BUFFALO, N.Y. -- The NFL map will include Canada now that the Buffalo Bills will play an annual regular-season game in Toronto starting this year.
Citing the "tremendous amount of interest" the Bills generate across neighboring southern Ontario, NFL commissioner Roger Goodell announced Friday that the team will play a regular-season game in Toronto in each of the next five seasons.
The plan also includes three Bills preseason games -- one every other year starting this season -- in Toronto during that stretch.
The NFL has played games outside the United States, most recently when Miami faced the New York Giants in London in October. But the Bills will be the league's first team to do it annually.
In his pre-Super Bowl address to reporters, Goodell said the Bills' plan, first presented to league owners in October, "was done thoughtfully to help regionalize the team even more broadly.
"I think this will be great for all fans because I think it will give the opportunity for the people of Toronto to have a game in their market and it will also give Buffalo Bills fans a chance to go to that game," he said in Phoenix.
Goodell didn't say when this year's game will be played, which team the Bills will play or how tickets will be distributed. The NFL schedule isn't due out until April, but it's expected the game will be played in December to avoid conflict with the CFL season, which concludes with the Grey Cup championship in late November.
Toronto's FAN 590 radio station has reported that Toronto Argonauts and Hamilton Tiger-Cats season-ticket holders will have the first opportunity to buy tickets, followed by Bills season-ticket holders. The station also reported that the average ticket price for games will be $250, and buyers would have to buy tickets for all eight games to be played in Toronto through 2012.
That's a significant increase over ticket prices at Ralph Wilson Stadium, which average about $46 each.
A press conference has been tentatively scheduled to take place in Toronto next week.
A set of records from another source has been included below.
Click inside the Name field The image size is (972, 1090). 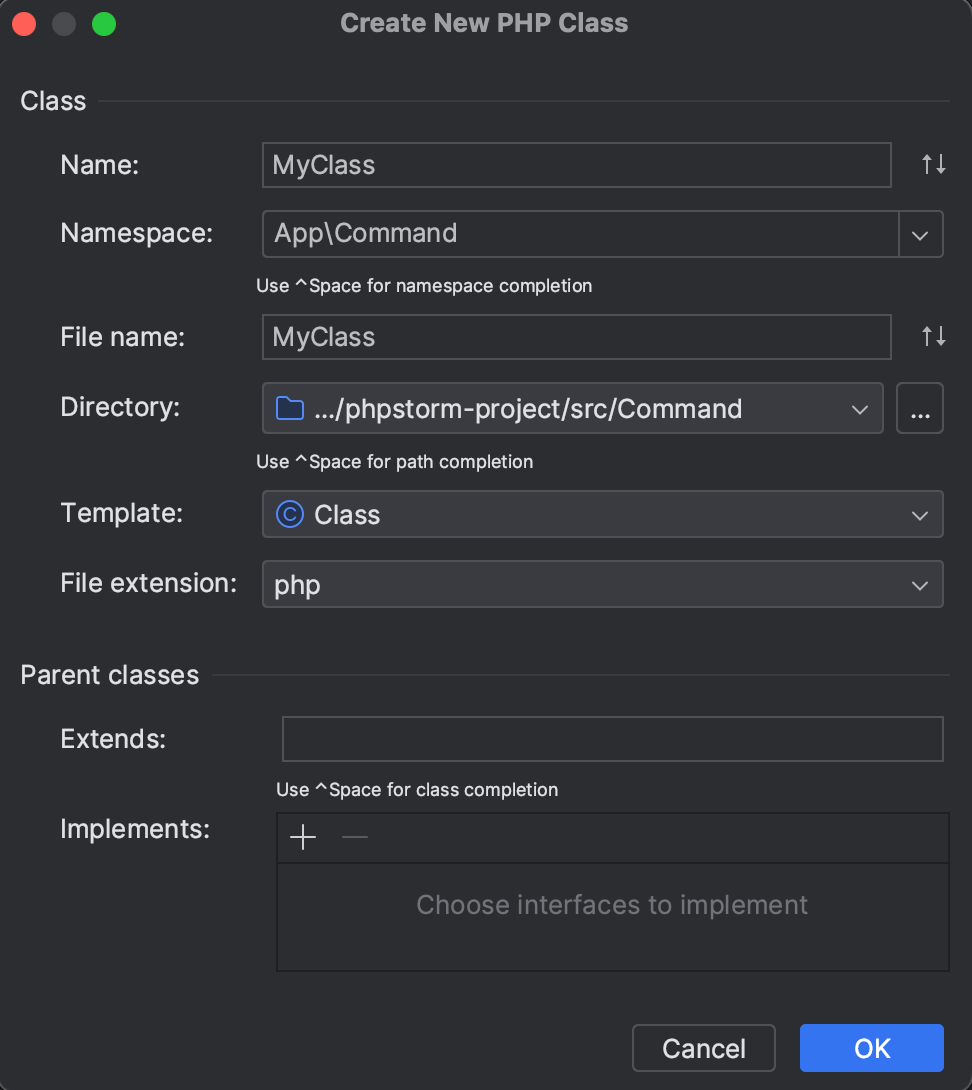pyautogui.click(x=576, y=165)
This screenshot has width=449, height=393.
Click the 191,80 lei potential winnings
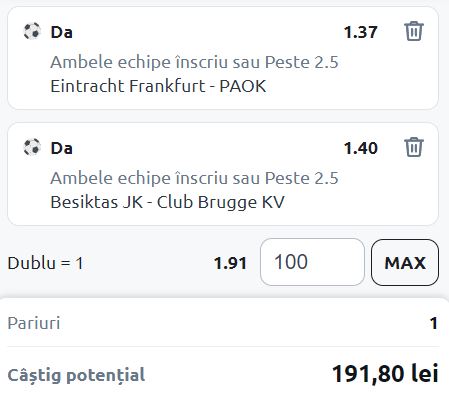[385, 374]
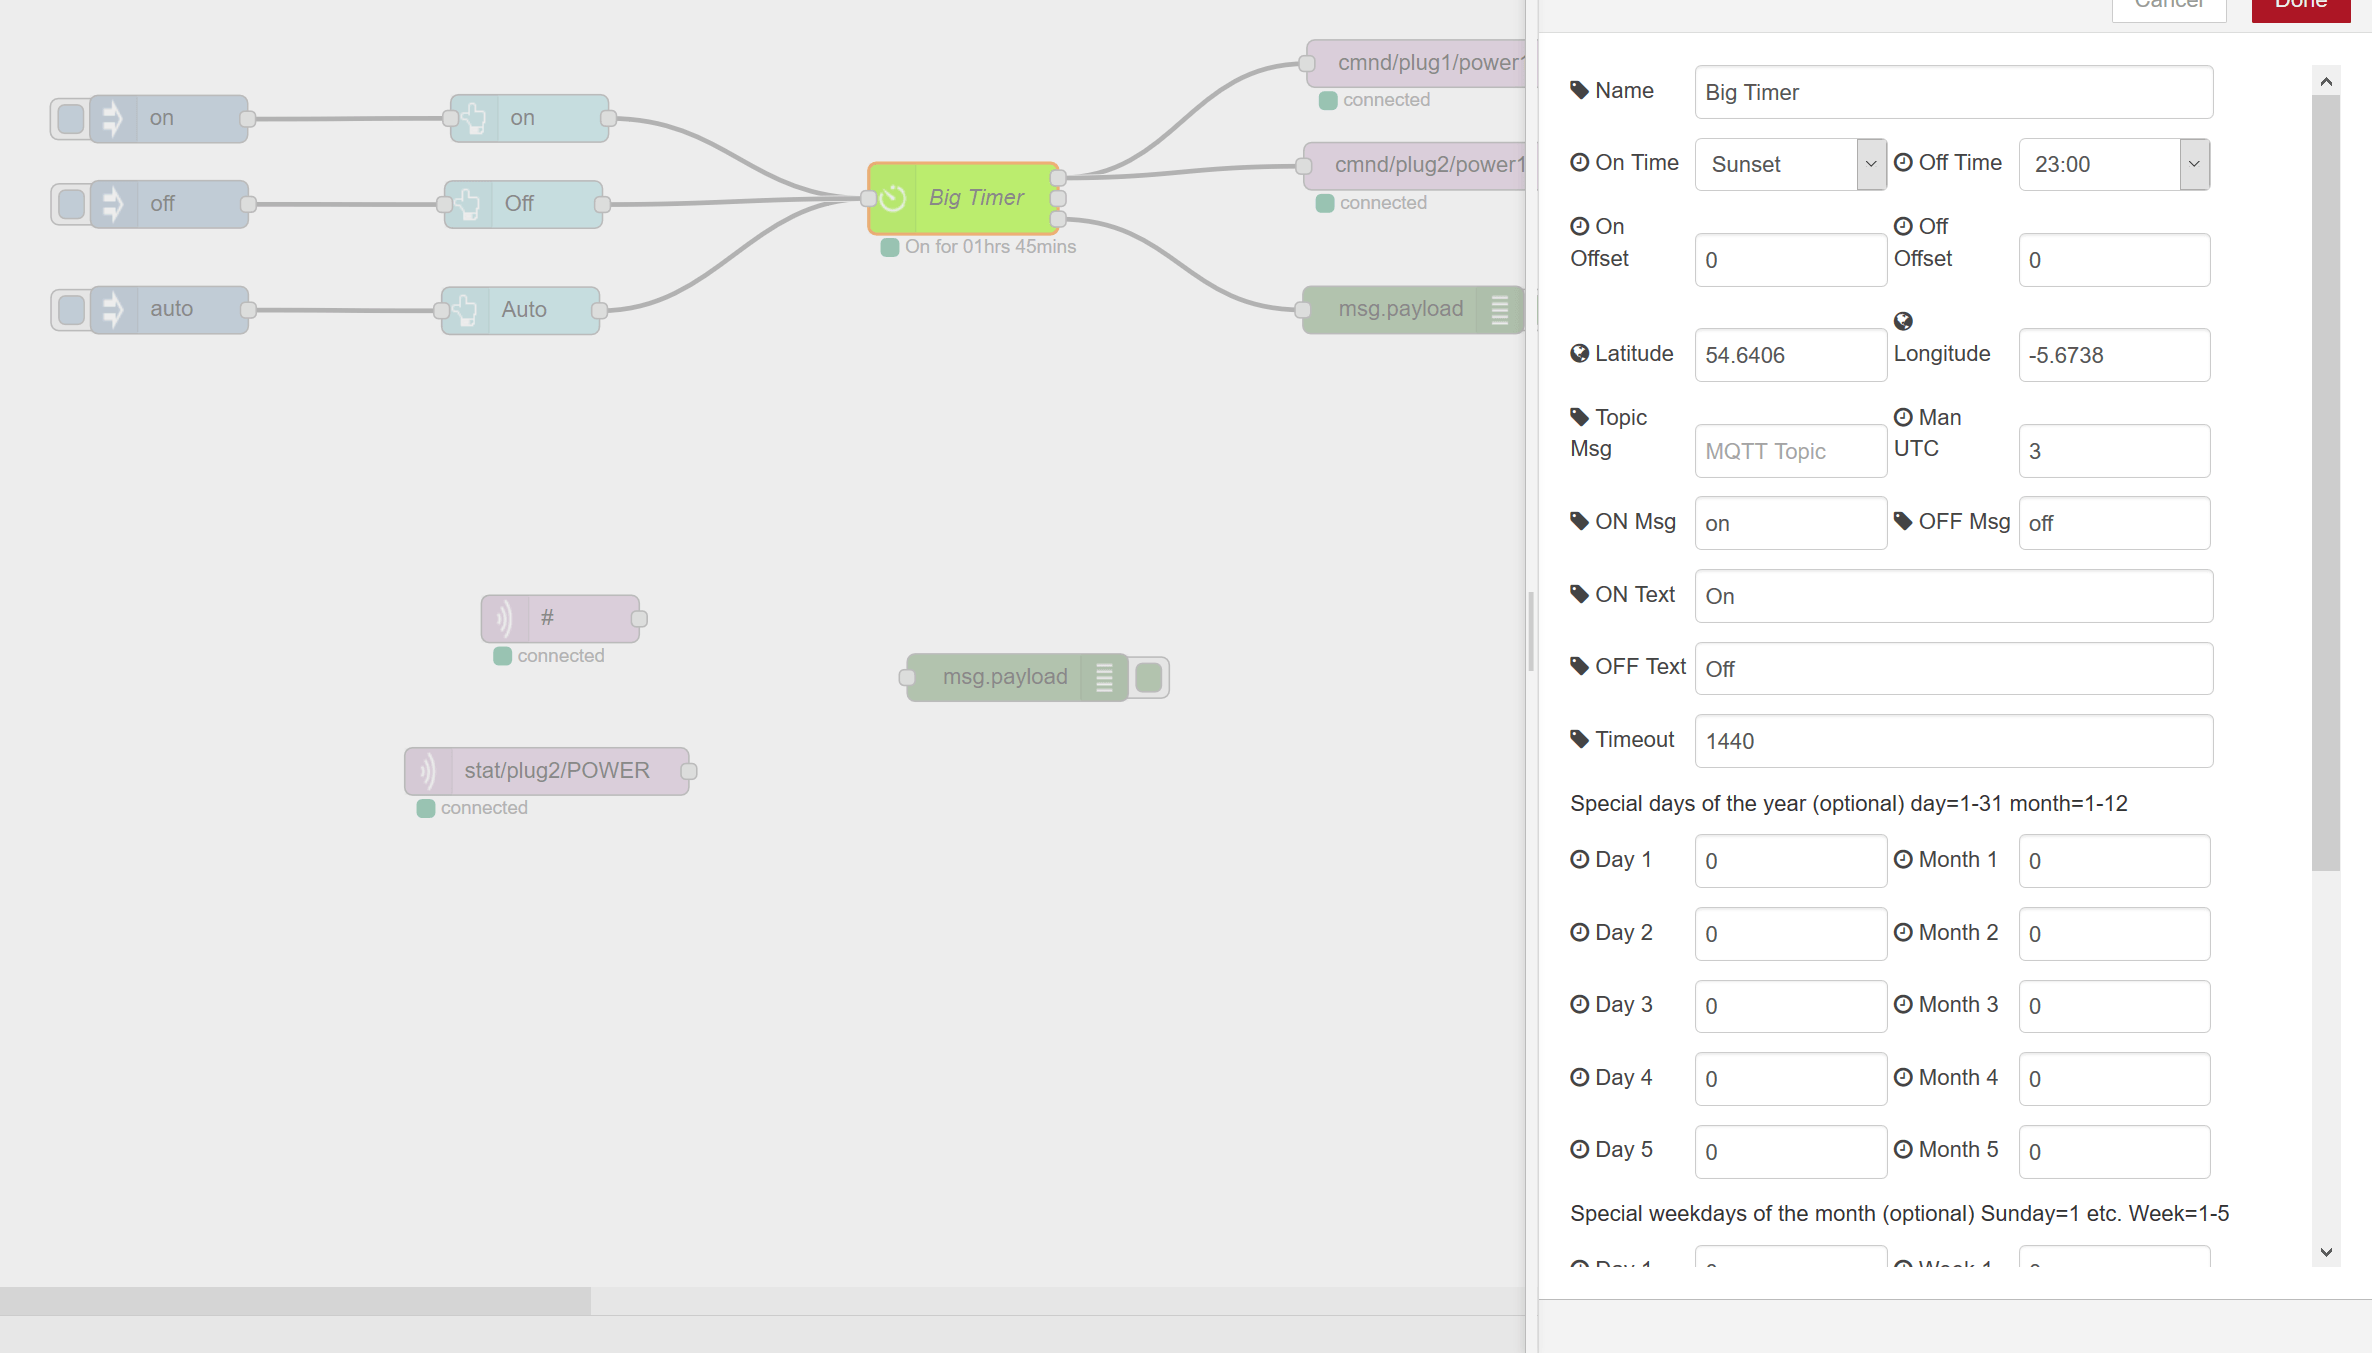2372x1353 pixels.
Task: Trigger the 'on' inject node button
Action: pos(71,118)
The games would be played at the downtown Rogers Centre, a domed stadium with a retractable roof that's home to the Argonauts and baseball's Toronto Blue Jays.
The Bills' bid is their most ambitious attempt to secure the small-market franchise's long-term future in Buffalo by tapping into Toronto's vast corporate base. Toronto is Canada's financial capital and largest city, with a population of about 4.6 million and located a 90-minute drive from Buffalo.
The Bills, who count Toronto as part of their territory, attract an average of 15,000 Canadian fans to their home games, but have had little success establishing marketing deals and selling luxury suites to companies north of the border.
The Bills have maintained this is an extension of their bid to regionalize their base.
But fears have been raised that these games mark the first step toward permanent relocation, especially once team owner Ralph Wilson dies.
The 89-year-old Wilson doesn't intend to sell or relocate the Bills while he's alive, but does plan to have the team sold to the highest bidder after his death.
Ted Rogers, who owns the Blue Jays and the Rogers Centre, has teamed with Maple Leaf Sports and Entertainment chairman Larry Tanenbaum to lead a group seeking to bring NFL football to Canada.
In November, Rogers questioned Buffalo's long-term ability to support an NFL franchise, while backing the Bills' bid to play limited games in Toronto.